The New York market was closed Monday for a national holiday.
“Investors shunned risks due to the Middle East tensions and weak Asian stock markets,” said Teppei Ino, analyst at the Bank of Tokyo-Mitsubishi UFJ.
“The market’s focus is totally on the situation in the Middle East and Libya, whose development is uncertain for now,” Ino said.
In Libya, protesters overran several cities and the uprising has now spread to the capital, with gunfire rattling Tripoli.
Human rights group are putting the death toll at between 200 and 400 since protests erupted last Tuesday in the the oil-rich north African nation ruled by Moamer Kadhafi for 41 years.
Japan’s benchmark Nikkei index of the Tokyo Stock Exchange fell sharply after European markets dropped on continued concerns over the political tensions in the Middle East.

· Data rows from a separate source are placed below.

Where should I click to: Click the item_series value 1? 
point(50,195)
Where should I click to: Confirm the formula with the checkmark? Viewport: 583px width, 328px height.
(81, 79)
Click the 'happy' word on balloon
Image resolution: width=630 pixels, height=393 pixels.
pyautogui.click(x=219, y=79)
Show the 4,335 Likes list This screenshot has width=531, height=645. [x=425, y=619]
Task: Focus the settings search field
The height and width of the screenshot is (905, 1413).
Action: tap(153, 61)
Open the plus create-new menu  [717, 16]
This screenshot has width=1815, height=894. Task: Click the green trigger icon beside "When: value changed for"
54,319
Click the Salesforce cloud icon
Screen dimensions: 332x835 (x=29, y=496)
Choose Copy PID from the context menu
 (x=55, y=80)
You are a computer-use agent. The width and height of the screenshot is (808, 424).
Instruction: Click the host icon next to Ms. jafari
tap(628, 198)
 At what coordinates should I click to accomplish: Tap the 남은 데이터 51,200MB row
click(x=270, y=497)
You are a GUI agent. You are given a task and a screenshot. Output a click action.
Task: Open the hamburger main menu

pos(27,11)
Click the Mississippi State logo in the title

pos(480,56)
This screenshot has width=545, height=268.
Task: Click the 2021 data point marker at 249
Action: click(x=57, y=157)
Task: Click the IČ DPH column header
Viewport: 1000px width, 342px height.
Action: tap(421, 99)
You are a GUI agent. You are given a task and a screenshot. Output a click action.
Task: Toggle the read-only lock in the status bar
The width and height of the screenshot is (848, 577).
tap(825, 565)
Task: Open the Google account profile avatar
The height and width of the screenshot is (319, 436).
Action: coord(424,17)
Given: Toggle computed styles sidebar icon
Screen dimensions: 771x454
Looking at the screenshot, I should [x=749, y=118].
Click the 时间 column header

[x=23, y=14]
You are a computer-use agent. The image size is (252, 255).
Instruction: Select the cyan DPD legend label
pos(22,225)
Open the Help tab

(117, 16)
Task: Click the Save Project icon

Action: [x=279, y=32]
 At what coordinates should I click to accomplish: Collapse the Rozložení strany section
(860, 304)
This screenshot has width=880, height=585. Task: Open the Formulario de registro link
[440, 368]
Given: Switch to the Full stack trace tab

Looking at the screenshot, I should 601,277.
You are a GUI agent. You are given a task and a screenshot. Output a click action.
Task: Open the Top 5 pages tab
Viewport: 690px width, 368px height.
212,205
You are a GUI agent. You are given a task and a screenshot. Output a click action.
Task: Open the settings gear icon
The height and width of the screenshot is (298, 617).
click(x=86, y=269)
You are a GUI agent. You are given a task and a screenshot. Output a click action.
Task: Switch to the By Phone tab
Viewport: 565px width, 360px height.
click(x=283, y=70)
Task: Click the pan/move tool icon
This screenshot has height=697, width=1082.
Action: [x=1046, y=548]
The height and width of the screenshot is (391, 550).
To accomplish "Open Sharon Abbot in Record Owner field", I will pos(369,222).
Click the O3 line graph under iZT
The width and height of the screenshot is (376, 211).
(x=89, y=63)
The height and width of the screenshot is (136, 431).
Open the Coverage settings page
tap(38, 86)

The dollar briefly soared as high as 83.56 in thin early trading. The move coincides with media reports that Libyan warplanes had bombed targets inside the country, dealers said.
Ratings agency Moody’s said early in the morning it had changed its outlook on the government of Japan’s “Aa2” rating to ‘negative’ from ‘stable’ on concerns current policy may not be adequate to contain huge debt.
“The dollar temporarily rose against the yen following Moody’s announcement but the impact was not long-lasting,” Ino said.
Masafumi Yamamoto, chief FX strategist at Barclays Bank in Tokyo, told Dow Jones Newswires: “Yen-selling should be short-lived as the ratio of overseas Japanese government bond holders (to total holders) is low.”
The New Zealand dollar and the Australian dollar came under pressure after a 6.3 magnitude earthquake struck Christchurch in New Zealand Tuesday, dealers said, with “multiple fatalities” reported by police.
The New Zealand dollar was trading at US$0.7555, from US$0.7636 before the quake struck. The Australian dollar was at US$1.0065 from US$1.0086.